Sustainability Through Advanced Materials: Lasse Steffens (BOKU) on Thoughtful Assessment and Design
Could you please tell us a bit about yourself?
Lasse Steffens (BOKU)
Before joining the SUNRISE project as a PhD student, I studied sustainability economics at the University of Oldenburg (Germany) and worked as a research assistant at a think tank dedicated to facilitating and supporting green transitions within the European Union. My academic and professional journey centered around socio-ecological transformation sciences, industrial policy, Gramscian thought, and exploring the dilemmas associated with sustainability.
My studies emphasized the importance of critically pausing and reflecting upon concepts and ideas before applying them practically, while my experience at the think tank provided insights into the complexities of societal and political decision-making, highlighting inevitable trade-offs, debates, and alternative pathways toward long-term sustainability goals.
Throughout both my academic and professional experiences, I consistently sought not to merely adopt concepts superficially but rather to critically engage with them, examining and reflecting upon their underlying ideologies and logics.
Could you describe your role in the SUNRISE project?
Within the SUNRISE project, my primary responsibilities lie within WP3 and WP6, which focus on sustainability assessment and stakeholder engagement related to Safe and Sustainable by Design (SSbD). Currently, my main contribution involves developing a qualitative indicator set specifically designed to assess the sustainability of advanced materials. Concretely, my colleagues and I explore critical questions such as: How can we determine whether an advanced material is sustainable, and what does “sustainability” genuinely mean in this context?
While the first question directly informs my daily tasks within SUNRISE, the second regularly encourages me to pause and reconsider whether we are asking the appropriate questions to obtain meaningful answers. Thus, alongside generating concrete outputs for the broader project, I try to encourage our partners to critically reflect on our working definitions and concepts, especially the implications stemming from how we define sustainability.
When identifying sustainability hotspots in a product or process, what are some of the most common challenges you face in balancing environmental, social, and economic factors — and how do you prioritise what matters most?

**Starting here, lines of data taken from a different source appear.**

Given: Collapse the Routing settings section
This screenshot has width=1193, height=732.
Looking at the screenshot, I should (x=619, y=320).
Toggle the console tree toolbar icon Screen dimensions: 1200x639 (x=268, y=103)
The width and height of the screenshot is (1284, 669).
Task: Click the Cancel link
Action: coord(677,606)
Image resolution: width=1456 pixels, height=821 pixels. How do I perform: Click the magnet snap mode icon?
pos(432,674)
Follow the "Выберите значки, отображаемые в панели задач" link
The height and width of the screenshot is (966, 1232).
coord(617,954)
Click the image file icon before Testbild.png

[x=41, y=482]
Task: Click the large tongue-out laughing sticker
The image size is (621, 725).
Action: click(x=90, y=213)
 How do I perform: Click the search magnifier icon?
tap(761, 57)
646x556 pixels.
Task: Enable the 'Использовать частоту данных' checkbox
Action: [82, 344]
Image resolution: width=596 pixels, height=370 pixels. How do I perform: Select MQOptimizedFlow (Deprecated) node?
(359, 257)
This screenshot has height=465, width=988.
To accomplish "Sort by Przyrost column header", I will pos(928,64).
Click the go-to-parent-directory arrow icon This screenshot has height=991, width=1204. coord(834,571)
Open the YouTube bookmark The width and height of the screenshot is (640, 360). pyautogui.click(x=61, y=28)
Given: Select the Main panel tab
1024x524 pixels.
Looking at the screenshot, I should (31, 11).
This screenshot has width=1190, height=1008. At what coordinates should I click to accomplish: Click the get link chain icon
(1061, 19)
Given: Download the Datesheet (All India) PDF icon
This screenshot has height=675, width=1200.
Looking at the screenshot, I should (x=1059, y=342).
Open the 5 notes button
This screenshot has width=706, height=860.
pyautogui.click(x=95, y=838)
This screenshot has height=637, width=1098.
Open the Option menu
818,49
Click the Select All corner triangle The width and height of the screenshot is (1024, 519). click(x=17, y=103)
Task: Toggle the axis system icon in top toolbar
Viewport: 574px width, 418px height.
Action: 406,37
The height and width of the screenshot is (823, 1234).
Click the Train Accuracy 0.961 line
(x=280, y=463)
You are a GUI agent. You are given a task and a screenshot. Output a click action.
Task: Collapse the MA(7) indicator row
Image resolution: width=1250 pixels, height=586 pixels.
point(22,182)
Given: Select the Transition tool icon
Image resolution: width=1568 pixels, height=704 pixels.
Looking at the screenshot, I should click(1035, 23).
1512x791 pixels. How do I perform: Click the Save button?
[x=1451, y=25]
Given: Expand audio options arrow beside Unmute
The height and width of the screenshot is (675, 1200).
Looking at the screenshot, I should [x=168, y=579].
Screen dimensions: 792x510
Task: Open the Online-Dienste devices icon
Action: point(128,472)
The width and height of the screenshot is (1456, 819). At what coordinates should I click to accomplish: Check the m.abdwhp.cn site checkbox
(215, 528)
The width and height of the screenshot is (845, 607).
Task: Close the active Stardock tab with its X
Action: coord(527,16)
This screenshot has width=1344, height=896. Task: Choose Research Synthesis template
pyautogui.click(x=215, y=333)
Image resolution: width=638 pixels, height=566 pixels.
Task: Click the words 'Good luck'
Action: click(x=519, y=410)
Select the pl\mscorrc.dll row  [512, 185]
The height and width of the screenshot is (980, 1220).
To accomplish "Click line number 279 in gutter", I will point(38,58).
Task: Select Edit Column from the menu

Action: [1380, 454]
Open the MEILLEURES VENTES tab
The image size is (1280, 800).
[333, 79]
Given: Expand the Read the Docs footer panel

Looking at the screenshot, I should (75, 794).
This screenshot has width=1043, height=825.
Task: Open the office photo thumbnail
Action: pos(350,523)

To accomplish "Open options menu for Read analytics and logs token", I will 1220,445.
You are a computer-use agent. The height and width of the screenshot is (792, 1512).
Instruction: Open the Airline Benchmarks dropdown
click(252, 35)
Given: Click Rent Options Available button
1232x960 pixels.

The biggest challenge arises from the fact that sustainability is interpreted differently by various stakeholders, resulting in diverse understandings of what it means, entails, and excludes. Depending on the chosen reference, the three dimensions of sustainability—ecological, social, and economic—can either be viewed as parallel, each dimension having equal importance, or hierarchical. Personally, I find the hierarchical approach more convincing, where an intact natural environment (ecological sustainability) provides the fundamental basis for societal functioning (social sustainability) and, consequently, the development of provisioning systems (economic sustainability) necessary for producing goods and services.
Applying this to the SUNRISE project, a critical issue emerges: only advanced materials with a positive business case are produced, meaning the products must be economically profitable. Consequently, one might argue that economic sustainability inherently forms the foundational criterion before social and ecological sustainability can be adequately considered. Given sustainability's previously noted vague and ambiguous nature, balancing these different dimensions ultimately becomes a political decision, inherently normative and value-driven. This ambiguity makes scientifically approaching sustainability through a questionnaire particularly challenging.
To address this, my colleagues and I decided to base our questionnaire on established sustainability indicator lists and frameworks, such as the Sustainable Development Goals (SDGs) and previous scientific literature. By relying on these existing indicator sets through a comprehensive literature review, we effectively avoided the need to personally weigh or prioritize the various sustainability dimensions, thereby minimizing bias.